Sun Netra T5440 Server

Exit Print View

Updated: September 2015
 
 

1.4 Using the Service Processor Firmware for Diagnosis and Repair Verification

The Sun Integrated Lights Out Manager (ILOM) firmware is a service processor in the server that enables you to remotely manage and administer your server.

ILOM enables you to remotely run diagnostics, such as power-on self-test (POST), that would otherwise require physical proximity to the server's serial port. You can also configure ILOM to send email alerts of hardware failures, hardware warnings, and other events related to the server or to ILOM.
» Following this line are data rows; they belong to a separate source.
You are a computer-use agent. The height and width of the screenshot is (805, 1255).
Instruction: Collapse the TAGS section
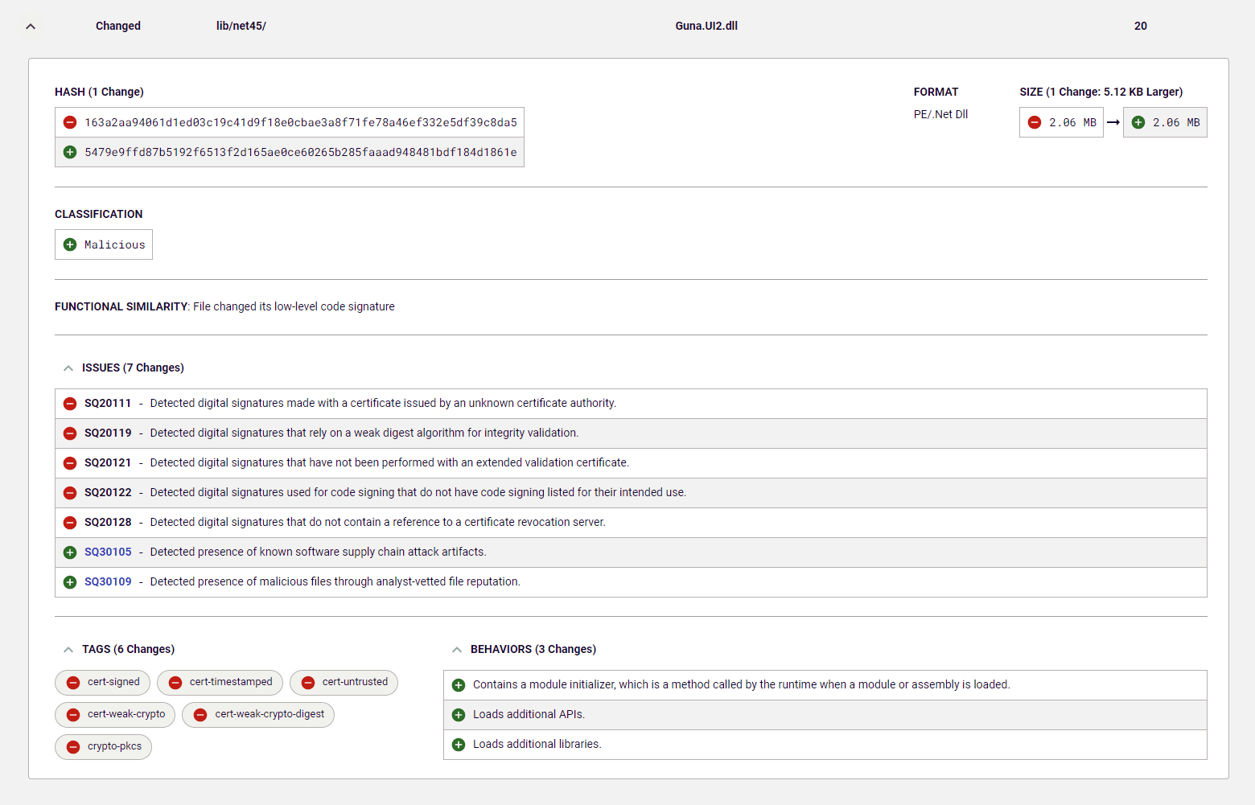click(x=68, y=650)
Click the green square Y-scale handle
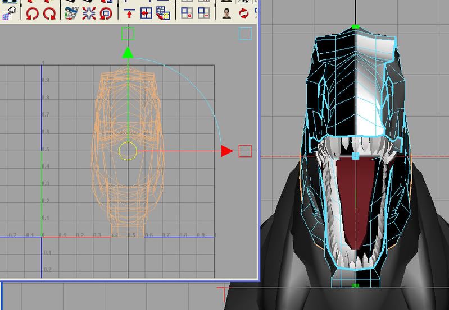Screen dimensions: 449x310 128,34

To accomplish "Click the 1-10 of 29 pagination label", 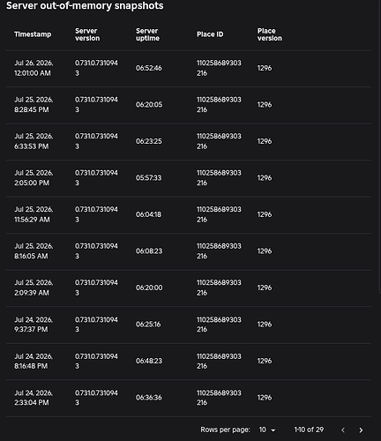I will tap(309, 430).
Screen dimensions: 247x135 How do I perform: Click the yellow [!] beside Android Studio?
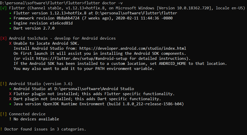[x=3, y=84]
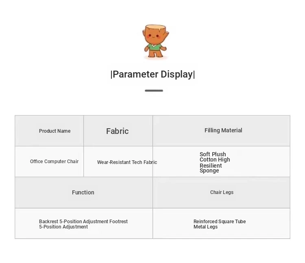Click the Cotton High text line
The image size is (305, 263).
215,160

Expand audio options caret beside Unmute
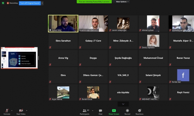12,110
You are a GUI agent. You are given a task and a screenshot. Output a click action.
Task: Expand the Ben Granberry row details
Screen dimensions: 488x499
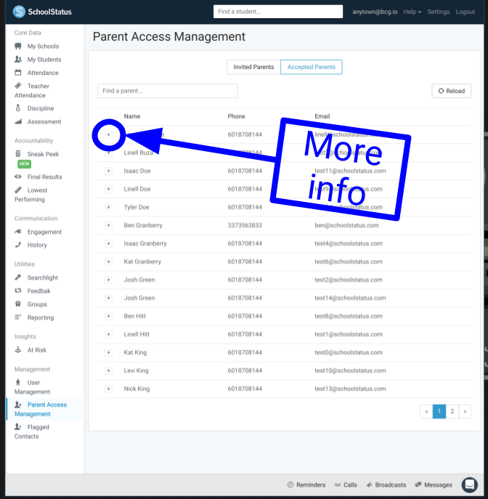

The service processor runs independently of the server, using the server's standby power. Therefore, ILOM firmware and software continue to function when the server operating system goes offline or when the server is powered off.
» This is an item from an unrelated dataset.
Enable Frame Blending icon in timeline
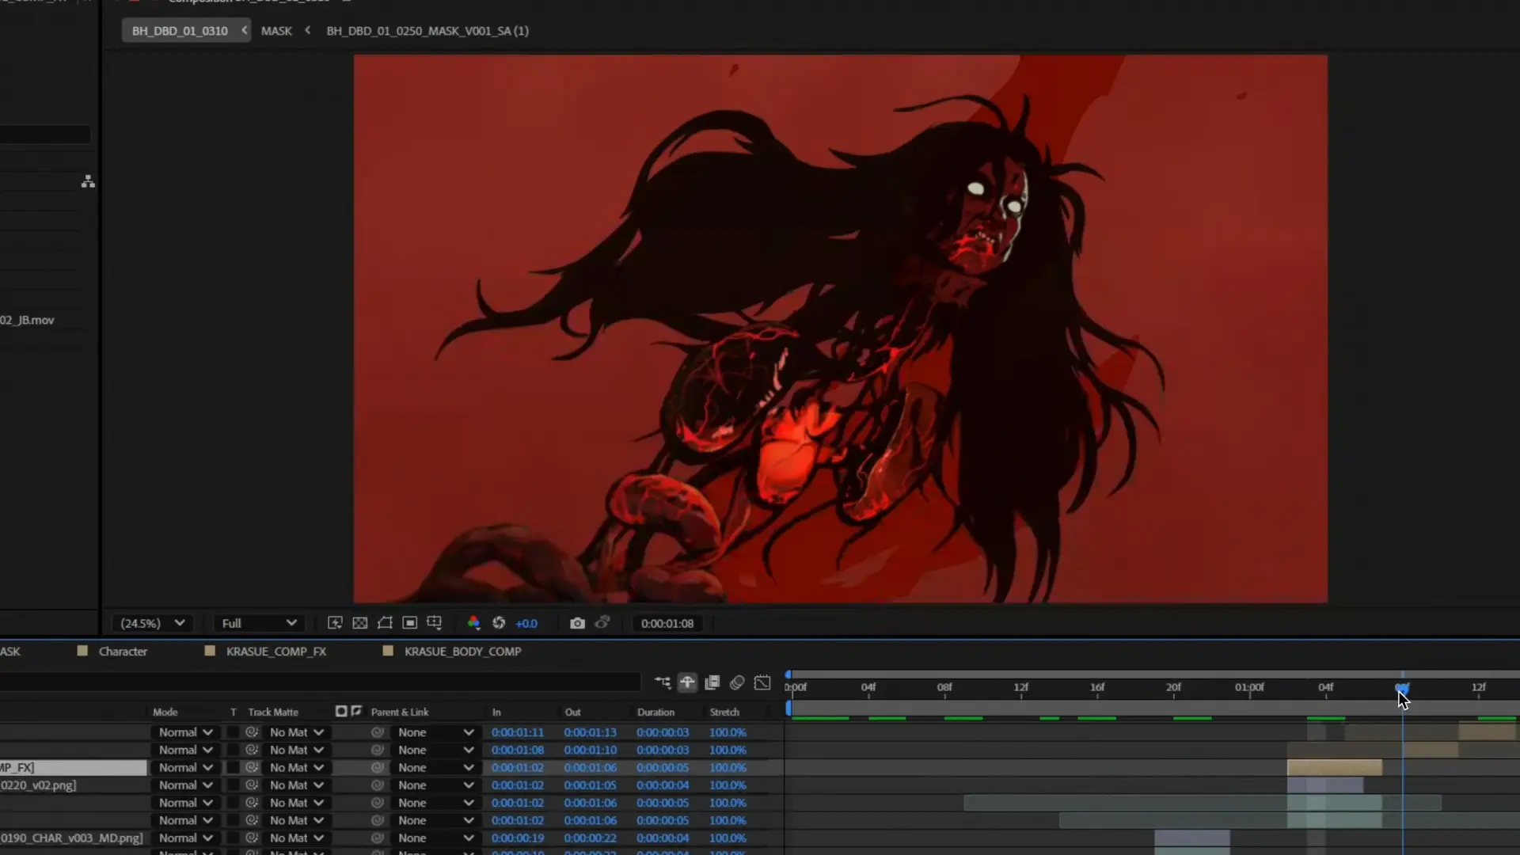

Note - Refer to the Integrated Lights Out Management 2.0 Supplement for the Sun Netra T5440 Server for comprehensive ALOM CMT information.

Faults detected by ILOM, POST, and the Solaris Predictive Self-Healing (PSH) technology are forwarded to ILOM for fault handling (ILOM Fault Management).

In the event of a system fault, ILOM ensures that the fault LED is lit, FRU ID PROMs are updated, the fault is logged, and alerts are displayed (faulty FRUs are identified in fault messages using the FRU name).

Figure 1-7  ILOM Fault Management

image:Figure showing the fault source interfaces

The service processor detects when a fault is no longer present and clears the fault in several ways:

  • F ault recovery – The system automatically detects that the fault condition is no longer present. ILOM extinguishes the Service Required LED and updates the FRU's PROM, indicating that the fault is no longer present.

  • F ault repair – The fault has been repaired by human intervention. In most cases, the service processor detects the repair and extinguishes the Service Required LED. If the service processor does not perform these actions, you must perform these tasks manually with the clearfault or enablecomponent commands.

The service processor also detects the removal of a FRU, in many cases even if the FRU is removed while the service processor is powered off (that is, if the system power cables are unplugged during service procedures). This situation enables ILOM to know that a fault, diagnosed to a specific FRU, has been repaired.


Note - ILOM does not automatically detect hard drive replacement.

Many environmental faults can automatically recover. A temperature that is exceeding a threshold might return to normal limits. An unplugged power supply can be plugged in, and so on. Recovery of environmental faults is automatically detected.


Note - No ILOM command is needed to manually repair an environmental fault.

The Solaris Predictive Self-Healing technology does not monitor the hard drive for faults. As a result, the service processor does not recognize hard drive faults, and will not light the fault LEDs on either the chassis or the hard drive itself. Use the Solaris message files to view hard drive faults. See Collecting Information From Solaris OS Files and Commands.